Charlotte Stein, besides being one of my writing heroes, has published over 30 novels, many of which have won awards and high praise from romance and erotica readers.
She’s best known for her trademark deep point of view and fascinating interior monologues and in her own words has “written a big butt-load of books that people generally seem to like” and “taught creative writing for various British colleges for around five years”.
Because a fair amount of pond water separates the UK from Australia, I was thrilled when she agreed to teach an online class to a bunch of Aussie romance writers, including several ninjas.
Charlotte sums up her approach to teaching writing as:
We kind of want to sneak up on our writing from behind and put it in a sleeper hold, rather than sweatily battling it out in an arena while blood streams into our eyes and everyone screams for us to die.
Naturally the class was on board with that!
In her first lesson (titled Deep point of view is a massive pain in the ass) she introduced the topic by saying that deep point of view is:
…like the story of the three bears (only with you crying and drinking at the end) because you have to get it just right, when even just doing it in the first place is actually pretty hard.
While that may sound daunting, it was an important lesson for us that both readers and publishers rarely agreed on the right amount, and to seek a balance in our writing.
Another useful point Charlotte raised was that:
…the problem with interior monologue is that people assume it only has to be about the mental masturbation of the person speaking.
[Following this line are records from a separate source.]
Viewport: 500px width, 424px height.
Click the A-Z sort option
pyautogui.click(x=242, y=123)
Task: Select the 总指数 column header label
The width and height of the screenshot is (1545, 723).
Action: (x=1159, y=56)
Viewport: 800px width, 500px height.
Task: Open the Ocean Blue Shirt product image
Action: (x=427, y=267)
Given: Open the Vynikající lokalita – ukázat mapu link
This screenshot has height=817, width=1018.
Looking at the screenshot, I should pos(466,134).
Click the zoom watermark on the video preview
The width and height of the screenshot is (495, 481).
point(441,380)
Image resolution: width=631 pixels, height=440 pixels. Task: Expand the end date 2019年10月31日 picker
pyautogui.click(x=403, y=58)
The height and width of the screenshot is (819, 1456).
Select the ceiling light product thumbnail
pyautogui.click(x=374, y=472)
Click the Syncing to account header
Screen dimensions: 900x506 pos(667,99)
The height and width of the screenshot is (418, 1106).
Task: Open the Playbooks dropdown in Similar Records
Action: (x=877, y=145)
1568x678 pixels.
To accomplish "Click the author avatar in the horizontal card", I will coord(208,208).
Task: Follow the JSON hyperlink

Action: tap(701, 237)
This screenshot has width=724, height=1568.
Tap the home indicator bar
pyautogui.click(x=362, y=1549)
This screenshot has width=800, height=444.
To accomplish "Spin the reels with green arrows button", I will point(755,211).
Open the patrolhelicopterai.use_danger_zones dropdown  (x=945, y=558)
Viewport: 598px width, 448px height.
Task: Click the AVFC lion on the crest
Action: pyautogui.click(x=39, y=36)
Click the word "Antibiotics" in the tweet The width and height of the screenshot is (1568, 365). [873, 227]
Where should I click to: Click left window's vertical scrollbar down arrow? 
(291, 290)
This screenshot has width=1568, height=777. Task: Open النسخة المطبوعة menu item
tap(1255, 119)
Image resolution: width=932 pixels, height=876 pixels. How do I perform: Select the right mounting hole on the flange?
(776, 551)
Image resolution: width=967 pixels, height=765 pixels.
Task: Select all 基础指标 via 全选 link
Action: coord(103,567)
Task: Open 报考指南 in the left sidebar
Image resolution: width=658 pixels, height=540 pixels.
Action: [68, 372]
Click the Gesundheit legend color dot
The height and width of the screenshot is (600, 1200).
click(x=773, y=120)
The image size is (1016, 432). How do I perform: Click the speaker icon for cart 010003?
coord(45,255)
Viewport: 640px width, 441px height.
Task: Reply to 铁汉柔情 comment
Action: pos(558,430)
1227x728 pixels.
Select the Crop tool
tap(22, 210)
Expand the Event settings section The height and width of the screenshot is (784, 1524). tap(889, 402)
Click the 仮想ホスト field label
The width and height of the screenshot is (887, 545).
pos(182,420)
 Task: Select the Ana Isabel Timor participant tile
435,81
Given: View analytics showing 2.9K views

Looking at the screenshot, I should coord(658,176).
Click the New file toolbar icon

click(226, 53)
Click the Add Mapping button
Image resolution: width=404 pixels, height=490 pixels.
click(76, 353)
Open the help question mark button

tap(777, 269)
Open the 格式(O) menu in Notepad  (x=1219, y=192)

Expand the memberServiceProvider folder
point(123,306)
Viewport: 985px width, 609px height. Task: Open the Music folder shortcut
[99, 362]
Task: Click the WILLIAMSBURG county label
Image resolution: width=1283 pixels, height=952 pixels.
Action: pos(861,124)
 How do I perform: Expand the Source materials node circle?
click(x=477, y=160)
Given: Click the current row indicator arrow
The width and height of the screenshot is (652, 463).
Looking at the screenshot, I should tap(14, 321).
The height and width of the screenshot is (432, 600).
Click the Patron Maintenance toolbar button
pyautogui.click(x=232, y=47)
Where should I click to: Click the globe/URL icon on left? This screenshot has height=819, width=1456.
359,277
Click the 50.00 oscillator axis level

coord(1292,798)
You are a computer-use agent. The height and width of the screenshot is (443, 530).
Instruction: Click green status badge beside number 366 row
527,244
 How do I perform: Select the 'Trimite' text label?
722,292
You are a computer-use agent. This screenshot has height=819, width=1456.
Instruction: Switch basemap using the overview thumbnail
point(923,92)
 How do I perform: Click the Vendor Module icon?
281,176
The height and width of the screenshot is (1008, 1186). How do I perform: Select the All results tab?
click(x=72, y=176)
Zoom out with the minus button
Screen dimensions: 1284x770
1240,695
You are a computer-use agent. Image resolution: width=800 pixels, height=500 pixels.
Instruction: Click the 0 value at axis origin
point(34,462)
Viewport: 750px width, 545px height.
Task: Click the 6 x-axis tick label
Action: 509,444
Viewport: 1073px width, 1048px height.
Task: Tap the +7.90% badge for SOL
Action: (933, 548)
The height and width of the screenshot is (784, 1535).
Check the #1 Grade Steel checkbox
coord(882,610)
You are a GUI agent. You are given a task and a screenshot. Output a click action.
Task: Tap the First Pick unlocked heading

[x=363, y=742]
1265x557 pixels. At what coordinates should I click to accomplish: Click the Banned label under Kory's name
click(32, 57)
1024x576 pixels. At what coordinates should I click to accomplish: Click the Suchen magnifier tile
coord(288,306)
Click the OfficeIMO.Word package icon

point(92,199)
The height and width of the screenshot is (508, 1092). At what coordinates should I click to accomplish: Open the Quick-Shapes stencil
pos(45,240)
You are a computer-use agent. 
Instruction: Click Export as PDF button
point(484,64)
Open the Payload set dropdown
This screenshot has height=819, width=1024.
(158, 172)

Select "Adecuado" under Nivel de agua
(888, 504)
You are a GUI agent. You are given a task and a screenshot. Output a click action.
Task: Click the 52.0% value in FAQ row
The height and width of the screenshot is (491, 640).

Not so. You can use interior monologue to flesh out place, time, themes, and characters other than the main character, and all kinds of other stuff.
I’d like to get that put on a t-shirt: interior monologue is not mental masturbation!
Our five-day course covered quite a bit of ground, including:
· What ‘deep point of view (POV)’ is and when one uses it.
· The when and why of using first person versus second or third person
· Nuances, common traps and things to be mindful of when using first vs third person, present vs past tense, hero vs heroine POV.
· What writers should focus on when describing an object/event or person through a character’s eyes, and how to make that description reflect the character’s emotions and personality.
· How to capture character (e.g. through speech patterns and idiosyncratic ways of thinking) in interior monologues.
· Tips and traps of interior monologue and when and how to use it.
Using a Facebook room to ask Charlotte questions about the lessons turned out to be a great idea as some discovered they shared the same writing problems while others were able to offer tips, suggestions and their own experiences.
On day five we submitted our 500 word deep-point-of-view scenes to Charlotte and some of us also shared them with the group. It was great to read others’ scenes and to see what Charlotte had taught us being put to work.
I have to say, this has been my favourite writing class of all time, mostly because I love how Charlotte presents information in such a digestible and humorous way.
Some feedback on the course from others:
Wow, a course that's informative and hilarious—I'm liking this already!
This lesson is everything I waded around trying to work out and not quite getting a grip on it. I can die happy now. You've explained my biggest issues to date. THANK YOU!
Charlotte Stein, thank you for your lessons. I loved them! And thanks everyone for sharing. I love learning from reading everyone else's words.
I feel like I've learned so much and my writing is flowing again. Winning!
…along with being highly entertaining, your notes inspired me last night and I wrote a few half decent paragraphs (finally) in third person…
I'll definitely be looking at this again later.
I am now more confident about tackling third person with my new tools!